What transpired over the next hour would be somewhat tedious to relate, and it would also require heavy usage of this word: #&$*(! I don’t know how you all feel about that, but I’m uncomfortable repeating that word repeatedly in a story that involves children. I’m not sure I’ve ever been proud of my actions during the hours of four and five in the morning, but last night was definitely a candidate for the All-Time Worst Sleep-Deprived Mothering Malfeasances hall of fame. I’ll let your imaginations do the work for me.

So yeah, I finally went to sleep sometime between 5:00 and 5:30 a.m.–yes, I know it’s karma because I gorged myself on coffee ice cream pie and police dramas, just get off my back–and at approximately 6:40 a.m., my alarm goes off. I hit the snooze button. But about four minutes after hitting the snooze button, MB starts nudging me and telling me it’s time to get up. “Come on…come on…come on…” And nudging becomes shoving and telling becomes nagging until finally, FINE, IT’S 6:55 AM AND I’M UP, ARE YOU HAPPY???

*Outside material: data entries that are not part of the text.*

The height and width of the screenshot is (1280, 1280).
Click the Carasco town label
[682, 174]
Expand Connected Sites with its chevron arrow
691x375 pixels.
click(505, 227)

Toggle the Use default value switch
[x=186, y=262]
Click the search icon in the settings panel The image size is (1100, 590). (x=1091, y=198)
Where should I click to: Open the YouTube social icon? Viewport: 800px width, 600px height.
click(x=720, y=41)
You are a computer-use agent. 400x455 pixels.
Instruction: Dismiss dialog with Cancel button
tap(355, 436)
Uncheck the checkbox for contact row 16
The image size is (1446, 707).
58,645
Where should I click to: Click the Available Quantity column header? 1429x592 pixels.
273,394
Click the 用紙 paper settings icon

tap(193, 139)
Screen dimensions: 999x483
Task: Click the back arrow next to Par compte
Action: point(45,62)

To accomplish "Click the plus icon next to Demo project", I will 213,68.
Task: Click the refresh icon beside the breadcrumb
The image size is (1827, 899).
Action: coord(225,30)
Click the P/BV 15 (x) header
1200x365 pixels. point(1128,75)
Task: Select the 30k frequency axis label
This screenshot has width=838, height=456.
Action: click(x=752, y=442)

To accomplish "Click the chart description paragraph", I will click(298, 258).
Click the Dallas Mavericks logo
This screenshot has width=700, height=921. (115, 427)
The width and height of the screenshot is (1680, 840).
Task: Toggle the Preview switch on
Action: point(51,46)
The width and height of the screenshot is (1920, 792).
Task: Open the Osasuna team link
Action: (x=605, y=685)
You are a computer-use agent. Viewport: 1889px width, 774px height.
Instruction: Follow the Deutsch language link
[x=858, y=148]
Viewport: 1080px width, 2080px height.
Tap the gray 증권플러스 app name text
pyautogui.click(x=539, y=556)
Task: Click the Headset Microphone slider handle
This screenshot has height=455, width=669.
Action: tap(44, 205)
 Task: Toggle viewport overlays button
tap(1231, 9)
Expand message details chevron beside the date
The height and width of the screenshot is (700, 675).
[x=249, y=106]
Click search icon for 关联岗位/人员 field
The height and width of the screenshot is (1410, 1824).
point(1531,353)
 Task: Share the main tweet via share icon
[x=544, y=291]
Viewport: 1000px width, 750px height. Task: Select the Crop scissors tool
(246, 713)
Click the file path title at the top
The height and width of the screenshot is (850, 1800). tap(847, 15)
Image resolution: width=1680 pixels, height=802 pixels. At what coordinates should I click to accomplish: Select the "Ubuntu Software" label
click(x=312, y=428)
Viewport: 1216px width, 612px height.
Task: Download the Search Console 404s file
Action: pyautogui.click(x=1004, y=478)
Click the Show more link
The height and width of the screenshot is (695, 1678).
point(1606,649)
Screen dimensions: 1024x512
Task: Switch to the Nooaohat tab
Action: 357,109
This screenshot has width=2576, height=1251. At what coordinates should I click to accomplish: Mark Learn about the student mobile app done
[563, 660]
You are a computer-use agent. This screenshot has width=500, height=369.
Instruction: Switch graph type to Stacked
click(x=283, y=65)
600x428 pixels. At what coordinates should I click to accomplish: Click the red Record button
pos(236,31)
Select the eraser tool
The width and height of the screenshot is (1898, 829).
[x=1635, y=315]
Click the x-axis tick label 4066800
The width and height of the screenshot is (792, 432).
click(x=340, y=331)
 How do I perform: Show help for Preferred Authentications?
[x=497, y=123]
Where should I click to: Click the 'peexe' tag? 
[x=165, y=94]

I functioned surprisingly well for a dead woman. Speaking of which, I’m surprised the housekeepers didn’t fall down dead of shock when they saw that the six boxes which have been stacked against my bedroom wall since January had miraculously been removed. Hopefully, my husband isn’t reading this or he might fall down dead himself. Honey, avert your eyes! I guess it’s too late now. Never mind.

So, yeah. I’m feeling a little punchy. You know what that means, right? I get insanely drowsy in about five minutes, but somehow I manage to stay awake for two-and-a-half more hours and get the kids in bed, at which time I will have my second wind and can finish the rest of my ice cream pie and watch more Law & Order! (Duh.)

You know, this post was going to be about my visit to McDonald’s today, but instead it went in totally unexpected directions. You might say I took stream-of-consciousness blogging to a Whole. Nutha. Level. Actually, I think this post is nothing compared to some of the crap I published when I was still in my prime. But it might be my personal record for crimes against grammar. Well, there it is, then. I have to decide what to make for dinner. Remember that fully-stocked fridge I showed you a few posts back? Well, it turned out to be mostly a variety of barbecue sauces. Not that I can’t use that, but I’m going to have to be creative. I might be taking white-trash cuisine to a Whole Nutha Level. Which is permissible when my gourmet husband is out of town. Did I mention that I’m also sick? I’m also sick. But that’s a Whole Nutha Blog.